Entries for locating words and elements:
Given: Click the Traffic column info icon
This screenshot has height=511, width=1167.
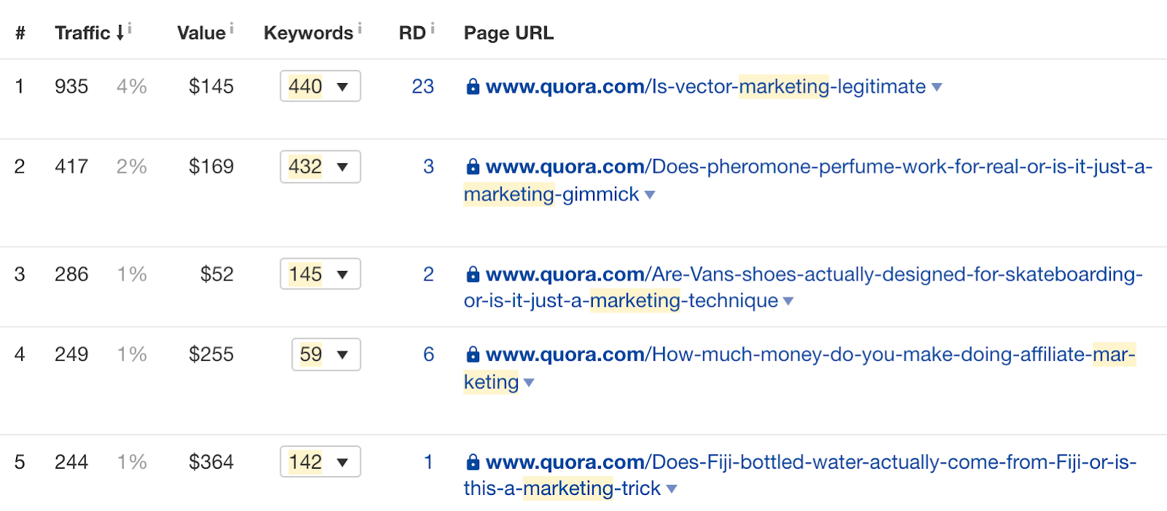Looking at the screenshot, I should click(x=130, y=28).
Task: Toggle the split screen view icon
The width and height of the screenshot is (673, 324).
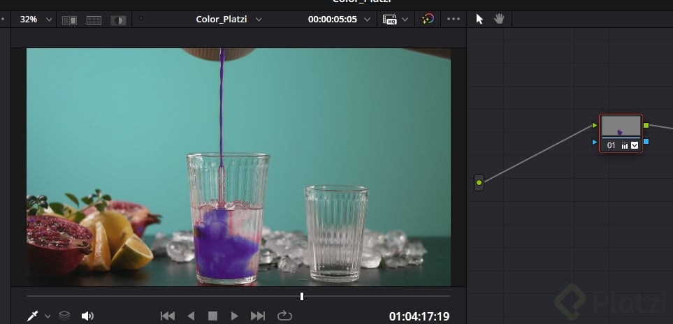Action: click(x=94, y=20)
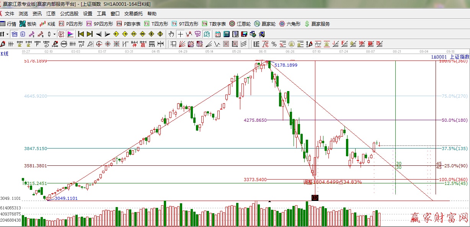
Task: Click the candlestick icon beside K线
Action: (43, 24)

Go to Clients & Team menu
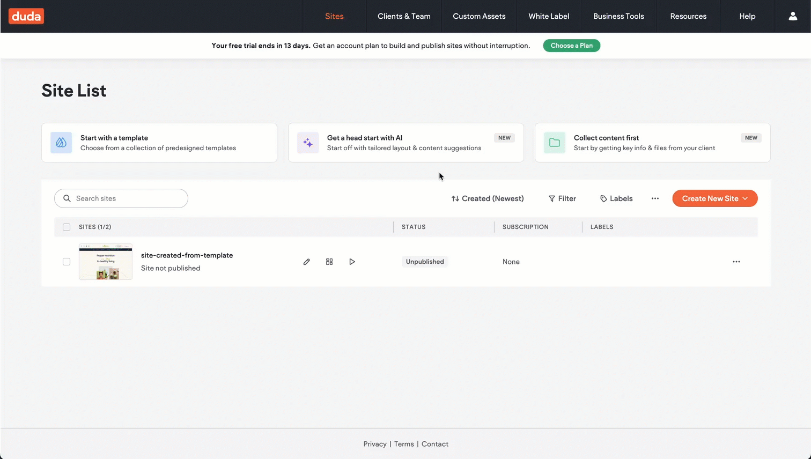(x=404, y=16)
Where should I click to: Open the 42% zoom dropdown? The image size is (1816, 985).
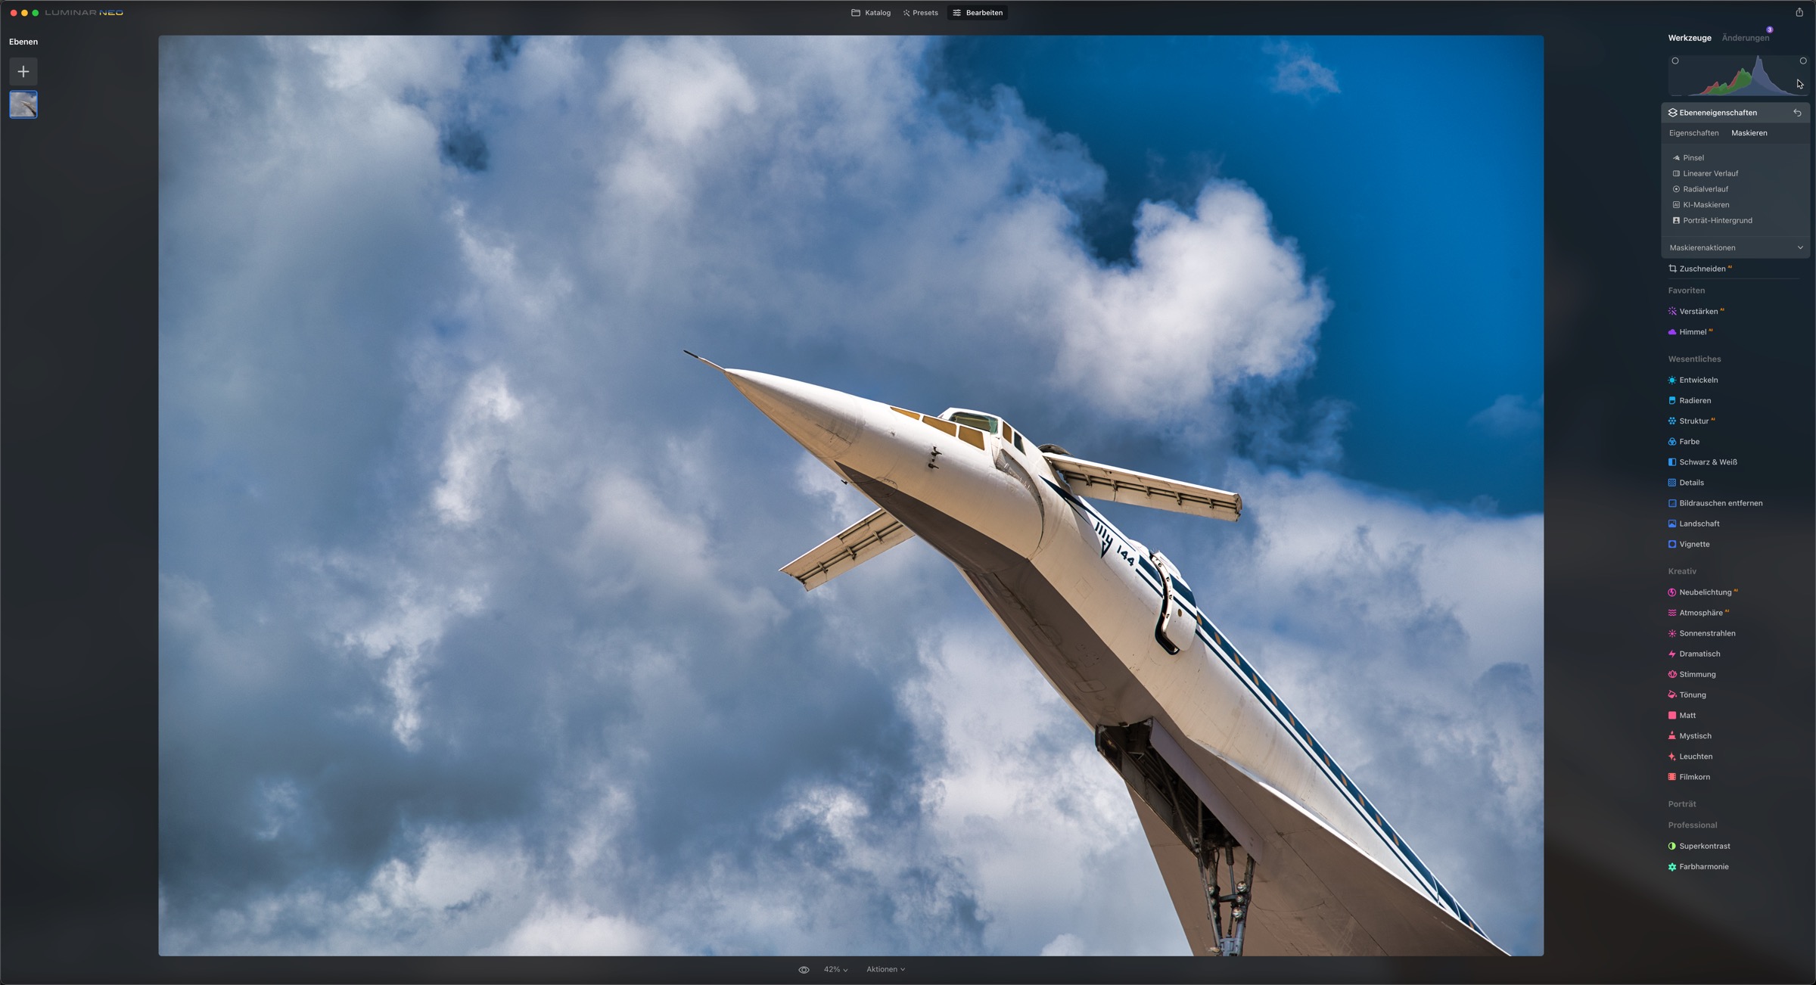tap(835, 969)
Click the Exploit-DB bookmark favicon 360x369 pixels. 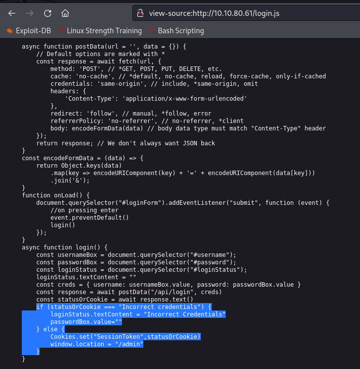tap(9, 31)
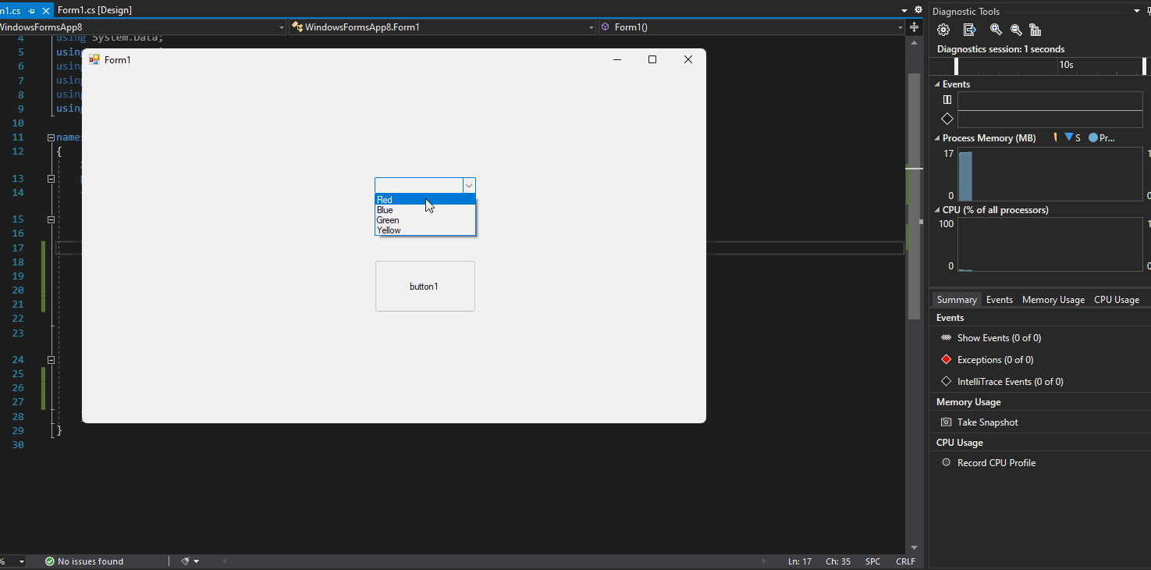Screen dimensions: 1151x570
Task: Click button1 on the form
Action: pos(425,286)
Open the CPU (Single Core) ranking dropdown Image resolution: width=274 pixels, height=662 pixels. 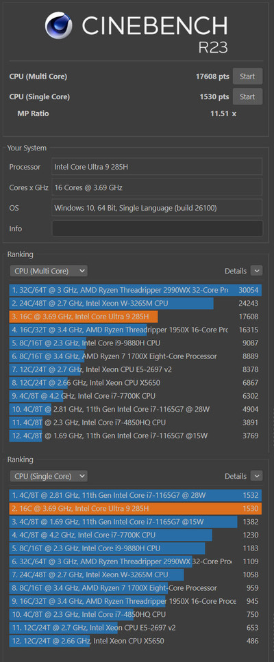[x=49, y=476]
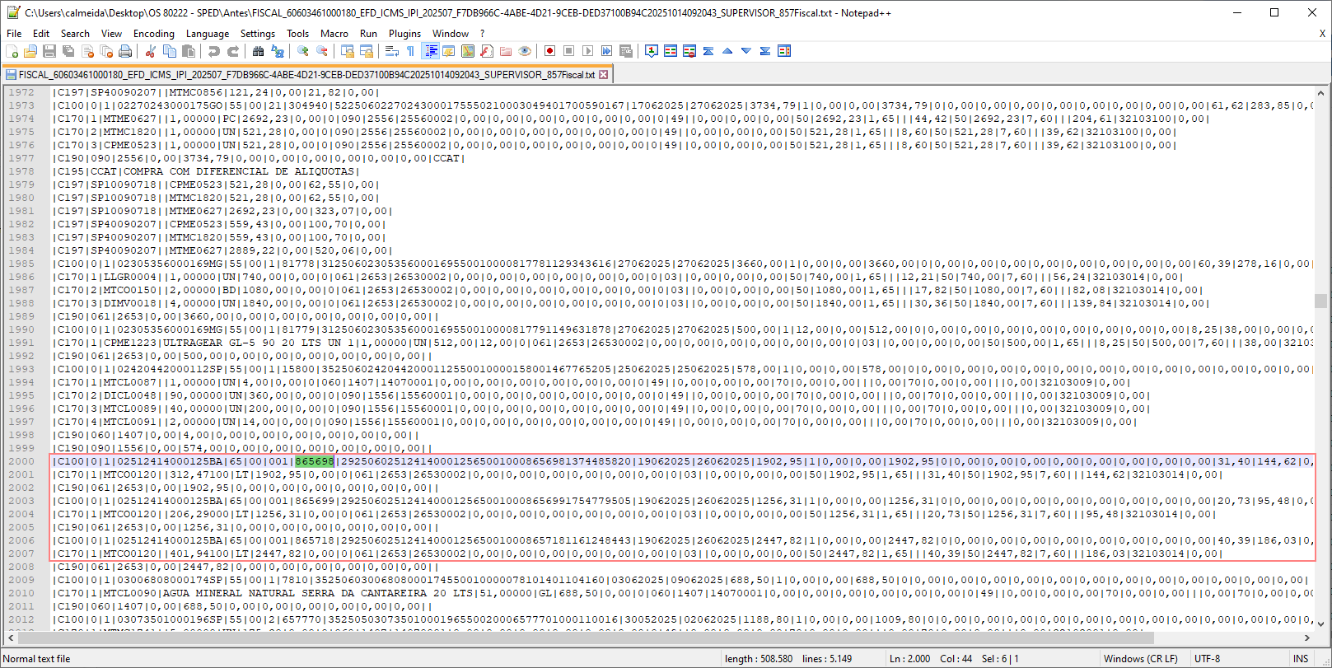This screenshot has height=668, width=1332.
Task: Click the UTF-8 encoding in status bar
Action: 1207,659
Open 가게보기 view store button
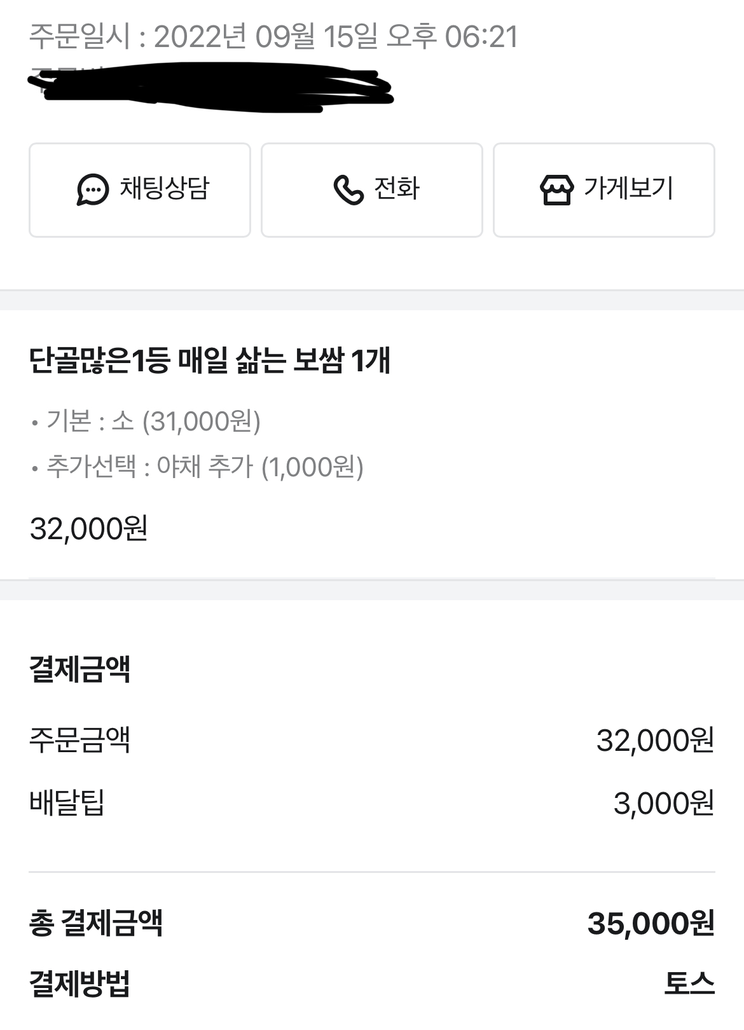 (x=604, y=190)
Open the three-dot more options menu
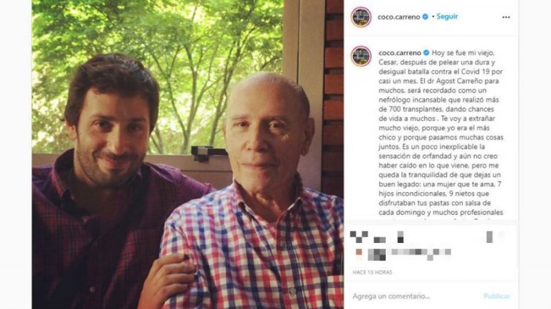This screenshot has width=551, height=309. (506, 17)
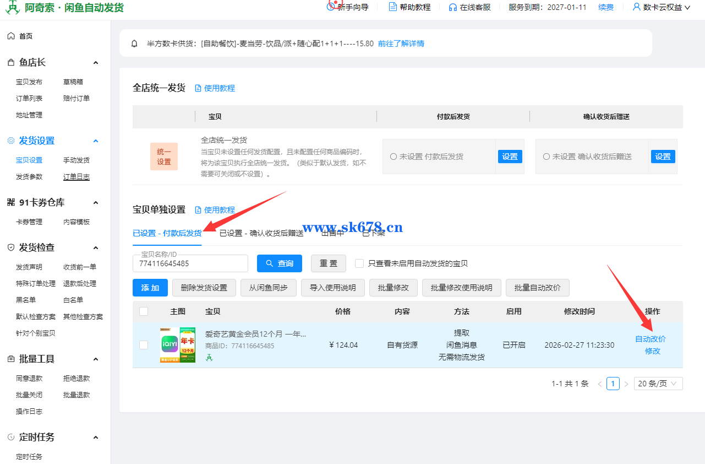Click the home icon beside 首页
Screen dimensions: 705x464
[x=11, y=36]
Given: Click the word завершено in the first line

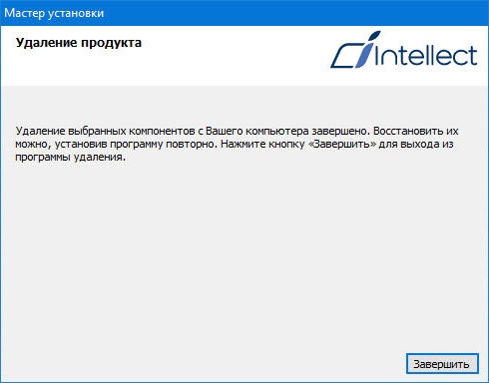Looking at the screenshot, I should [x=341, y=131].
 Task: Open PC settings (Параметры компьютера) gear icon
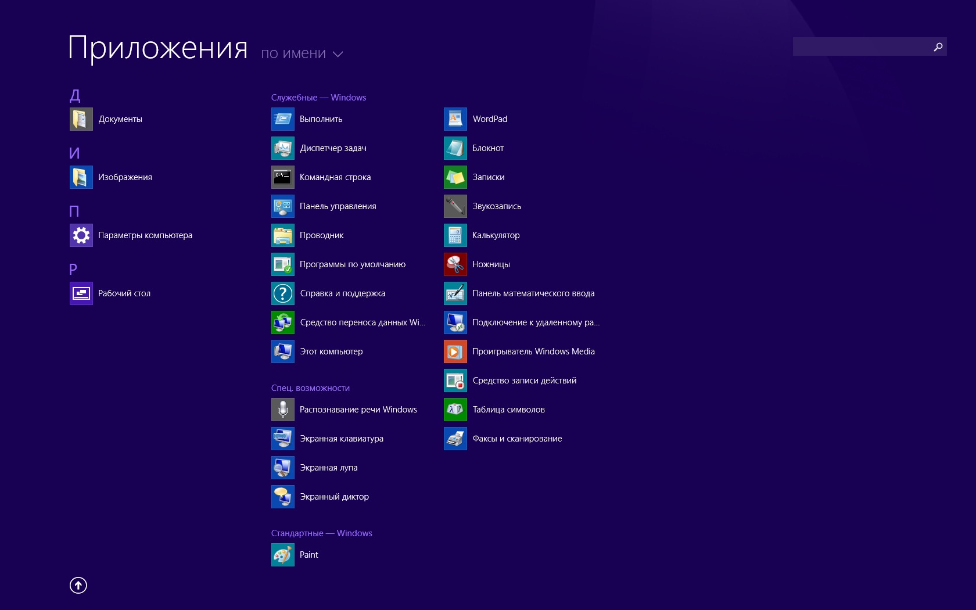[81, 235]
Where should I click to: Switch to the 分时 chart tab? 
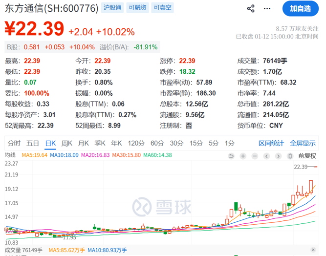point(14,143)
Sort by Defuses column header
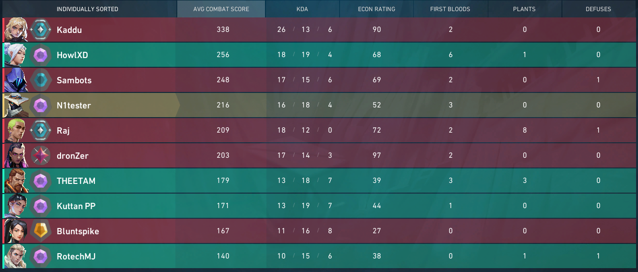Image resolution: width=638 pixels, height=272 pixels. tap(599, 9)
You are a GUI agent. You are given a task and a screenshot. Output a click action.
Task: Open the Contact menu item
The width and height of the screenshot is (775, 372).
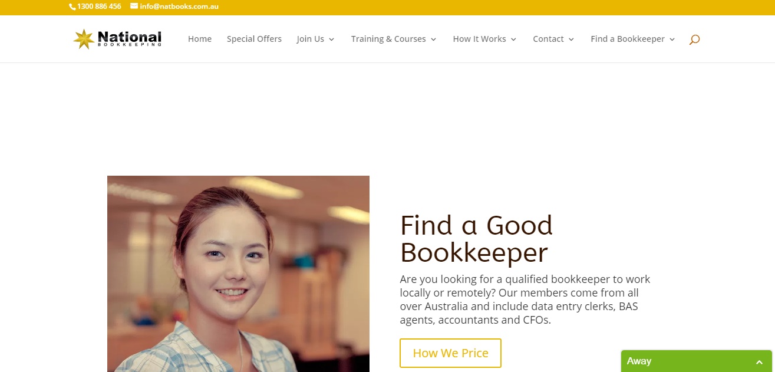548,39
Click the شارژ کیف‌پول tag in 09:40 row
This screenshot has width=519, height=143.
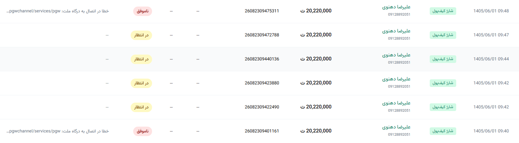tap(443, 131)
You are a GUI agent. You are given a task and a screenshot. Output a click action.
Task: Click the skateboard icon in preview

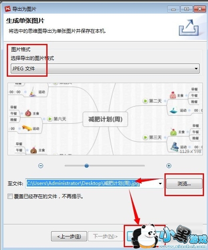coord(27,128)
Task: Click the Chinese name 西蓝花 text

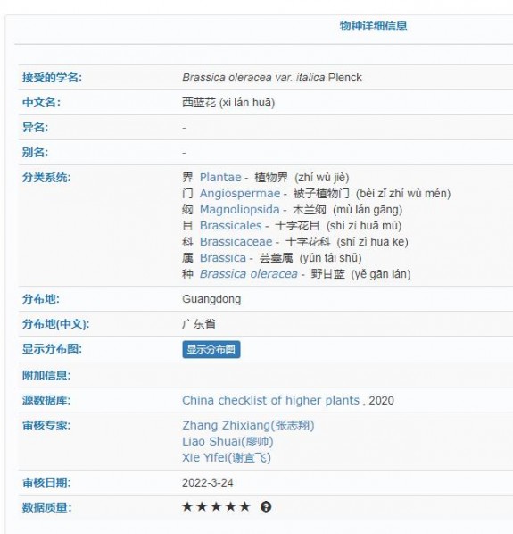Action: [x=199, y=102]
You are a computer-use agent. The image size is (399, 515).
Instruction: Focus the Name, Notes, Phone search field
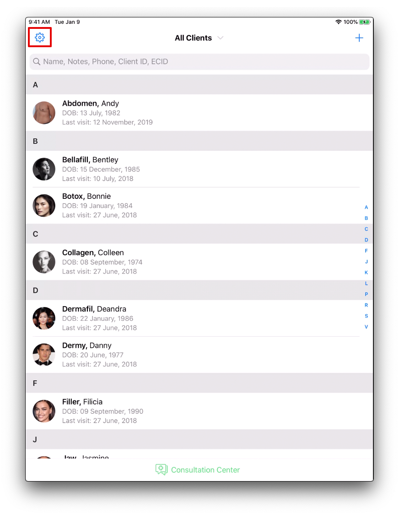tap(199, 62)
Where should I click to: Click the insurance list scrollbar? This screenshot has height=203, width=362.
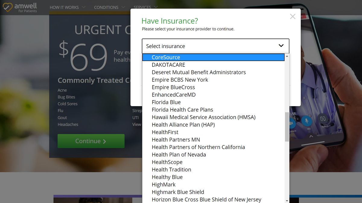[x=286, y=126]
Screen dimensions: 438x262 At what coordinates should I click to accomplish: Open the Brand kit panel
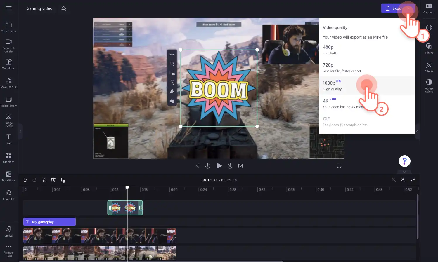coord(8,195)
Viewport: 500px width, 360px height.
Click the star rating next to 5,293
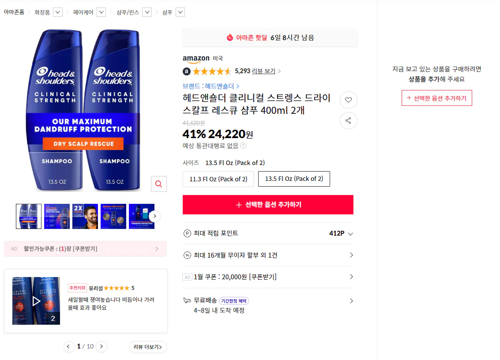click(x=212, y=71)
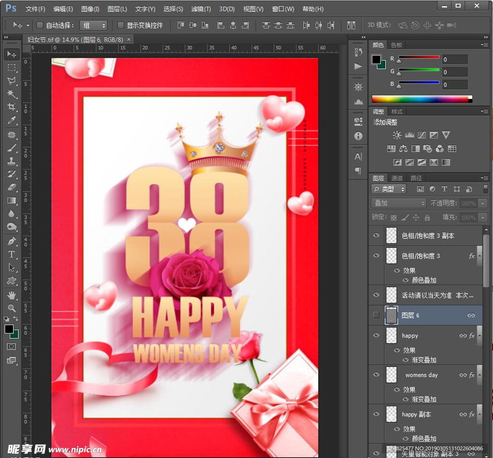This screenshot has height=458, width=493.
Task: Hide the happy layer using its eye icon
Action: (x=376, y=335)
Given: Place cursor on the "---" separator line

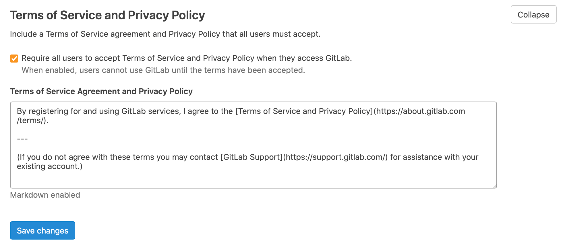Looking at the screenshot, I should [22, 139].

§ **Short problem**
Reproduce the material word for word between the lines holding "You are a computer-use" and "Action: (x=376, y=335)", inclusive, and omit the pictures.

§ **Exercise solution**
You are a computer-use agent. The image size is (399, 515).
Instruction: Focus the Name, Notes, Phone search field
tap(199, 62)
Where should I click to: Click the insurance list scrollbar? This screenshot has height=203, width=362.
[x=286, y=126]
Screen dimensions: 438x262 At what coordinates should I click to accomplish: Open the Brand kit panel
coord(8,195)
Viewport: 500px width, 360px height.
Click the star rating next to 5,293
click(x=212, y=71)
This screenshot has height=458, width=493.
Task: Hide the happy layer using its eye icon
Action: (x=376, y=335)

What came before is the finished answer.